If you would like to help Petersfield Area Community Trust in their quest to put together a community bid for the former Mill Road Library, email info@PACTcambridge.org.
Local historian Antony Carpen, blogging as Cambridge Town Owl, posted on Friday 12th August 2022, in support of Petersfield Area Community Trust, giving some of the background to the library, and its recent travails.
You can read his full post here: Cambridgeshire County Council to sell the old Mill Road Library building.
It’s well worth subscribing to Antony’s blog to get email notifications; just scroll down and find where to enter your email and click the subscribe button.
And if you’re in a position to make a donation to support Antony’s ongoing work, you can do so here.
This blogpost is open for comments but, if you are able to help, getting in touch with Petersfield Area Community Trust is much more important.
I think it would make a great intercultural arts centre. A hub that brings everyone together to celebrate Mill Road’s diversity and history. Just imagine going to acoustic gigs there by local talent, seeing Indian dance (which I did once when it was the Bharat Bhavan – and was amazing), nighttime screenings of world/classic films, talks on art and local history, maybe a gallery to promote local artists’ work centred around an affordable but modern-style cafe (with secondhand books for sale to honour the building’s past and with a nod to the old CB1 cafe). Of course during the daytime some of the space could have a variety of purposes and classes.

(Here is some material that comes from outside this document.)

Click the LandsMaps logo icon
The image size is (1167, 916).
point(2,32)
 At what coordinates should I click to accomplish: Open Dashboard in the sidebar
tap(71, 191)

I really think we should set up a community group of like-minded people who want to bring the Mill Road community together to offer us something new, useful and a place we can look forward to using, actually feel excited about and inspire us in tough times.
It’s a tall order to raise so much money in such a short space of time but it has been done before (the community’s attempt to buy property on Sturton Street for a community centre raised a similar amount) and there might be arts funding we can tap into too.
Let’s not let a beautiful building with such historic resonance on Mill Road go to the hands of property developers!
If you are interested and would like to get involved please email me:
Yes, it is a tall order, but perhaps a consortium of local, cultural groups would be able to raise the promise of sufficient funding in the short time frame?🙂☘
Yes, thank you Edward – a tall order but if we don’t try… 🙂
Pehaps the ICS (Indian Cultural Society of Cambridge might like to consider bidding for the building? I believe they were leasees of the building prior to itts recent renevation, and may be able to negotiate the return of their stone carvings, now in storage nearby!?
Link: Indian Cultural Society – ICS, Cambridge, UK on Facebook
The stone carvings were saved from destruction by Mill Road Traders’ Association’s Piero d’Angelico who, being from a family of master masons, recognised the workmanship.